**EXERCISE INPUT**
---

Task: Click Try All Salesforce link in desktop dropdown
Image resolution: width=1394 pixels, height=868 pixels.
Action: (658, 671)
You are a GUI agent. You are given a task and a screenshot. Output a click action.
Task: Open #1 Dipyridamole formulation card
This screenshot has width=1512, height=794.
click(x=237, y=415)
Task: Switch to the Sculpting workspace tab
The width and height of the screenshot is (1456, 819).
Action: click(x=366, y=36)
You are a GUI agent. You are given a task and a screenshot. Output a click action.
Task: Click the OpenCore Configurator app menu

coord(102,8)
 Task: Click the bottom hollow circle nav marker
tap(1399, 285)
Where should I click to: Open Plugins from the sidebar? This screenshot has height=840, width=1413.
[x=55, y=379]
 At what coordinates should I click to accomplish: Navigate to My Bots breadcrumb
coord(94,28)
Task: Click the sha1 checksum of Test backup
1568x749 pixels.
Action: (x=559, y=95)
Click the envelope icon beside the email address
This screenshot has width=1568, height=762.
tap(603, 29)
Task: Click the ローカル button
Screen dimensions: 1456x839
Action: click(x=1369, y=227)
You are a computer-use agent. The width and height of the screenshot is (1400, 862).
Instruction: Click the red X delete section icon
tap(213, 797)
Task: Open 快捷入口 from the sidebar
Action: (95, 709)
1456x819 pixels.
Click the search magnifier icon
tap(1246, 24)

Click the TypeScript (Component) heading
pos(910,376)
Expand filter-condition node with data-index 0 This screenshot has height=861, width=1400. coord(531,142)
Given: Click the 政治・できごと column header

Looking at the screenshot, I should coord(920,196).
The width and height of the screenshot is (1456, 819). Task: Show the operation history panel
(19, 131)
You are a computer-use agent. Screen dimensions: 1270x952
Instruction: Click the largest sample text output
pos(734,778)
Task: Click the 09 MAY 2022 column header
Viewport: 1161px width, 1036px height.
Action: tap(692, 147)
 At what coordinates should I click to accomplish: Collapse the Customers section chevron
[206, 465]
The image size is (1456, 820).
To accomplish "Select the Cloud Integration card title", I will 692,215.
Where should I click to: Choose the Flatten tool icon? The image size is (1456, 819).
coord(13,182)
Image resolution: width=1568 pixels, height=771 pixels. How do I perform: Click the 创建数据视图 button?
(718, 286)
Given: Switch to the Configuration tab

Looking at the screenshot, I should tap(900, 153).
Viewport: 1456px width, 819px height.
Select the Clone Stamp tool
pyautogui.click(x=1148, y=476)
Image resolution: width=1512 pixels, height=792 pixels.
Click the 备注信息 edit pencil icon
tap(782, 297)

---

Reproduce the whole listing word for word.

Task: Click Try All Salesforce link in desktop dropdown
Image resolution: width=1394 pixels, height=868 pixels.
Action: (658, 671)
You are a GUI agent. You are given a task and a screenshot. Output a click action.
Task: Open #1 Dipyridamole formulation card
This screenshot has width=1512, height=794.
click(x=237, y=415)
Task: Switch to the Sculpting workspace tab
The width and height of the screenshot is (1456, 819).
Action: click(x=366, y=36)
You are a GUI agent. You are given a task and a screenshot. Output a click action.
Task: Click the OpenCore Configurator app menu

coord(102,8)
 Task: Click the bottom hollow circle nav marker
tap(1399, 285)
Where should I click to: Open Plugins from the sidebar? This screenshot has height=840, width=1413.
[x=55, y=379]
 At what coordinates should I click to accomplish: Navigate to My Bots breadcrumb
coord(94,28)
Task: Click the sha1 checksum of Test backup
1568x749 pixels.
Action: (x=559, y=95)
Click the envelope icon beside the email address
This screenshot has width=1568, height=762.
tap(603, 29)
Task: Click the ローカル button
Screen dimensions: 1456x839
Action: click(x=1369, y=227)
You are a computer-use agent. The width and height of the screenshot is (1400, 862).
Instruction: Click the red X delete section icon
tap(213, 797)
Task: Open 快捷入口 from the sidebar
Action: (95, 709)
1456x819 pixels.
Click the search magnifier icon
tap(1246, 24)

Click the TypeScript (Component) heading
pos(910,376)
Expand filter-condition node with data-index 0 This screenshot has height=861, width=1400. coord(531,142)
Given: Click the 政治・できごと column header

Looking at the screenshot, I should coord(920,196).
The width and height of the screenshot is (1456, 819). Task: Show the operation history panel
(19, 131)
You are a computer-use agent. Screen dimensions: 1270x952
Instruction: Click the largest sample text output
pos(734,778)
Task: Click the 09 MAY 2022 column header
Viewport: 1161px width, 1036px height.
Action: tap(692, 147)
 At what coordinates should I click to accomplish: Collapse the Customers section chevron
[206, 465]
The image size is (1456, 820).
To accomplish "Select the Cloud Integration card title", I will 692,215.
Where should I click to: Choose the Flatten tool icon? The image size is (1456, 819).
coord(13,182)
Image resolution: width=1568 pixels, height=771 pixels. How do I perform: Click the 创建数据视图 button?
(718, 286)
Given: Switch to the Configuration tab

Looking at the screenshot, I should tap(900, 153).
Viewport: 1456px width, 819px height.
Select the Clone Stamp tool
pyautogui.click(x=1148, y=476)
Image resolution: width=1512 pixels, height=792 pixels.
Click the 备注信息 edit pencil icon
tap(782, 297)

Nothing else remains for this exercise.